Carrie Lewis and Kelly Steele’s fifth grade students slide and spin across the classroom floor, doing the hustle, the robot and the running man. . . .

“Dances are patterns,” Lewis said. “We had identified that our students had trouble with patterns and this was a way to get them involved in it.”

On the Pillsbury Dough Boy website, students analyze the cartoon mascot’s six dance moves, assign each step a number and chart the patterns in his dance.

They also watch America’s Best Dance Crew to chart the repetition of dance moves.

Students then choreographed their own dance routines, repeating at least five moves.

Using stopwatches to clock the average time of their routine, students were asked to then calculate how many times their pattern would repeat throughout the course of the song, and then turn the resulting data into a graph.

“If your song is 100 seconds, how many repetitions will you do of your dance?,” Steele said. “If you use the extended version of your dance, 200 seconds, how many repetitions do you need to do? They are using their graph to figure that information out.”

When each group performs their routine for classmates, they freeze midway through the dance. Students must predict the next move in the pattern.

## Brain calisthenics

Brain calisthenics” — such as computer-based exercises in quickly linking graphs to equations —  help students internalize abstract ideas and see patterns intuitively, say cognitive science researchers in a New York Times story.

Now, a small group of cognitive scientists is arguing that schools and students could take far more advantage of this same bottom-up ability, called perceptual learning.
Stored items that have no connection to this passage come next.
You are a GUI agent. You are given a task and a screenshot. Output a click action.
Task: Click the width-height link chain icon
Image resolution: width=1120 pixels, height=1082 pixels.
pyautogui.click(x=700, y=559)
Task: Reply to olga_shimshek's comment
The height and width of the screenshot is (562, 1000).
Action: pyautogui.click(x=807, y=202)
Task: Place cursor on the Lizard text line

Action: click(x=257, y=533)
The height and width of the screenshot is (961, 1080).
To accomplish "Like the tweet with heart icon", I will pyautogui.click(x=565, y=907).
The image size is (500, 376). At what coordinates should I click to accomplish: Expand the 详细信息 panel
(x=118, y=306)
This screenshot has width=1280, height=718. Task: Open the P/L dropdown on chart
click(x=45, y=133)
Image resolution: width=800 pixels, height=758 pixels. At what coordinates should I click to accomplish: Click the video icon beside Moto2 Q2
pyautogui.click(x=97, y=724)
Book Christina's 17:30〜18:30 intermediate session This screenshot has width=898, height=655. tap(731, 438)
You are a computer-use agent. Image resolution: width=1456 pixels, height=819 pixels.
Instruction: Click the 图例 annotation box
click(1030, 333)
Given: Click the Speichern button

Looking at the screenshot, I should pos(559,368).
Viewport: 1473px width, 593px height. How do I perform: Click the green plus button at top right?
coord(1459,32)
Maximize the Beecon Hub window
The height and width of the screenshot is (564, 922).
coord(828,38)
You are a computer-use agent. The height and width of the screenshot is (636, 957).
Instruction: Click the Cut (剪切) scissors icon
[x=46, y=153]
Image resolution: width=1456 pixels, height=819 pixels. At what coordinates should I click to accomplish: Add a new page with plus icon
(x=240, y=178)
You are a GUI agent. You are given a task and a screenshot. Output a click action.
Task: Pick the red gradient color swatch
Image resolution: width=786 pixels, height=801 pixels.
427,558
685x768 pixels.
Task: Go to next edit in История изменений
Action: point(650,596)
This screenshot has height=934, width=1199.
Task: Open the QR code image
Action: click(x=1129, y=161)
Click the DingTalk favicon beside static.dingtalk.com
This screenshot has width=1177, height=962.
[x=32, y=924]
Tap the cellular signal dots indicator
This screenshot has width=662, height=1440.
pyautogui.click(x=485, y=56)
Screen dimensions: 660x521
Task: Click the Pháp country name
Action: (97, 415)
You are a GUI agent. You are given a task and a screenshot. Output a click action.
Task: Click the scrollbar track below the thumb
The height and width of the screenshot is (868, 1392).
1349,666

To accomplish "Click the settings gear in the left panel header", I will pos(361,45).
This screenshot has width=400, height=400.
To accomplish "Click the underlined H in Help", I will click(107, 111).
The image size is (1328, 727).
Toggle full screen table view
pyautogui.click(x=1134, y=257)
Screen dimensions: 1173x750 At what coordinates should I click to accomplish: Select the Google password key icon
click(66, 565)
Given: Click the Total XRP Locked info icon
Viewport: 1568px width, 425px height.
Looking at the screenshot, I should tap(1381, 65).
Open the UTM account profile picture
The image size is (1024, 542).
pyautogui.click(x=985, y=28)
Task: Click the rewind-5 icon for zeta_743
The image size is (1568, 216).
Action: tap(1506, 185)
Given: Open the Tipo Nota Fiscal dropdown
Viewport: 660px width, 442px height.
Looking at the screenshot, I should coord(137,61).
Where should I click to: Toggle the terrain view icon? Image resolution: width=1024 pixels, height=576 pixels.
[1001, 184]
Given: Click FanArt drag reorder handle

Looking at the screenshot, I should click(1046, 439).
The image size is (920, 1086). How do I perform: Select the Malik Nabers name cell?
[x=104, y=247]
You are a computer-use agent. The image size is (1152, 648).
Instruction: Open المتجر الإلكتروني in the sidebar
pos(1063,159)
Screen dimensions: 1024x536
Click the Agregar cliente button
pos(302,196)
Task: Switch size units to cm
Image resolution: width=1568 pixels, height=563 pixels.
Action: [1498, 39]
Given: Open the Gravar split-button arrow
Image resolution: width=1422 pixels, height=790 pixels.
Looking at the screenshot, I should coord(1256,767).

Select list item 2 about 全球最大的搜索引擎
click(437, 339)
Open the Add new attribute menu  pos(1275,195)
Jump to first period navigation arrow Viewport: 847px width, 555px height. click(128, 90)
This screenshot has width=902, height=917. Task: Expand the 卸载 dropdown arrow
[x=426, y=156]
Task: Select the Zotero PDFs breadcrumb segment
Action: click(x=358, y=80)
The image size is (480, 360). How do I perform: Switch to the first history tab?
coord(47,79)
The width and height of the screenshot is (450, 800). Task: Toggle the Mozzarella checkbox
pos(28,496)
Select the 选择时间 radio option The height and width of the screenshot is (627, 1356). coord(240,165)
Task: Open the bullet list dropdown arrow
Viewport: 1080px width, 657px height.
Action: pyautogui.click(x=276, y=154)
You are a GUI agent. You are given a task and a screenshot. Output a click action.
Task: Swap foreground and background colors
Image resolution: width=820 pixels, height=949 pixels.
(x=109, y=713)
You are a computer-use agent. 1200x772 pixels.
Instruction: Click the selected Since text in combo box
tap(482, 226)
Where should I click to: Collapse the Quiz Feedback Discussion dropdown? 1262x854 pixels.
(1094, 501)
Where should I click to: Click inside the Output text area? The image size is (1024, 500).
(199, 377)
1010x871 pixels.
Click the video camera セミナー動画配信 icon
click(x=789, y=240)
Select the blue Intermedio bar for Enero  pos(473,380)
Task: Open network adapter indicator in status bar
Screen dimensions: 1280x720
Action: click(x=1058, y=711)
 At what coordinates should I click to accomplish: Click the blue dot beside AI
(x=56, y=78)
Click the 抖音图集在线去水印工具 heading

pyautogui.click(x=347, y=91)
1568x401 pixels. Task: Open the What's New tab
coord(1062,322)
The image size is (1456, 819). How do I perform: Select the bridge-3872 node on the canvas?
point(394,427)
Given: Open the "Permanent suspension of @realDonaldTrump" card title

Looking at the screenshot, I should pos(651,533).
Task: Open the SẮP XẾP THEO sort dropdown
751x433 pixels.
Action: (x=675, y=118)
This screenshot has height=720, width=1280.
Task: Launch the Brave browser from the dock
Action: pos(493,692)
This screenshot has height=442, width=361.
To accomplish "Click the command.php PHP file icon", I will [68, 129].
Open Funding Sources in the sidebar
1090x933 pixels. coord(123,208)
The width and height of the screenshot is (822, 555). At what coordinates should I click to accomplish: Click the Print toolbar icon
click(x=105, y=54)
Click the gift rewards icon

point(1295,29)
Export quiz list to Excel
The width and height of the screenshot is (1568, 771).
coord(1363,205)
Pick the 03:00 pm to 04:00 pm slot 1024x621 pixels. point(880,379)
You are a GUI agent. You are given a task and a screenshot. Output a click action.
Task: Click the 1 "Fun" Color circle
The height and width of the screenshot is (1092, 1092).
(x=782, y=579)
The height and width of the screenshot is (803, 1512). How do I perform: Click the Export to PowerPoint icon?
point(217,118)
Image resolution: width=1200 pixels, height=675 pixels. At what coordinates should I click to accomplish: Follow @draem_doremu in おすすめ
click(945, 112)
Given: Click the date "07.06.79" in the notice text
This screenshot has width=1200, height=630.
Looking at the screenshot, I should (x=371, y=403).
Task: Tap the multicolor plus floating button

The brain is a pattern-recognition machine, after all, and when focused properly, it can quickly deepen a person’s grasp of a principle, new studies suggest.

In a 2010 study, UCLA and Penn researchers used perception training to teach fractions to  sixth graders in a Philadelphia public school.

On the computer module, a fraction appeared as a block. The students used a “slicer” to cut that block into fractions and a “cloner” to copy those slices. They used these pieces to build a new block from the original one — for example, cutting a block that represented the fraction 4/3 into four equal slices, then making three more copies to produce a block that represented 7/3. The program immediately displayed an ‘X’ next to wrong answers and “Correct!” next to correct ones, then moved to the next problem. It automatically adjusted to each student’s ability, advancing slowly for some and quickly for others. The students worked with the modules individually, for 15- to 30-minute intervals during the spring term, until they could perform most of the fraction exercises correctly.

In a test on the skills given afterward, on problems the students hadn’t seen before, the group got 73 percent correct. A comparison group of seventh graders, who’d been taught how to solve such problems as part of regular classes, scored just 25 percent on the test.

Notice how few students understand fractions.

Reading the comments reminded me of the parable of the six blind men and the elephant. Every reader seems to think the research proves their theory: Kids need more practice; kids need to construct knowledge, kids need real-world examples, kids need visuals.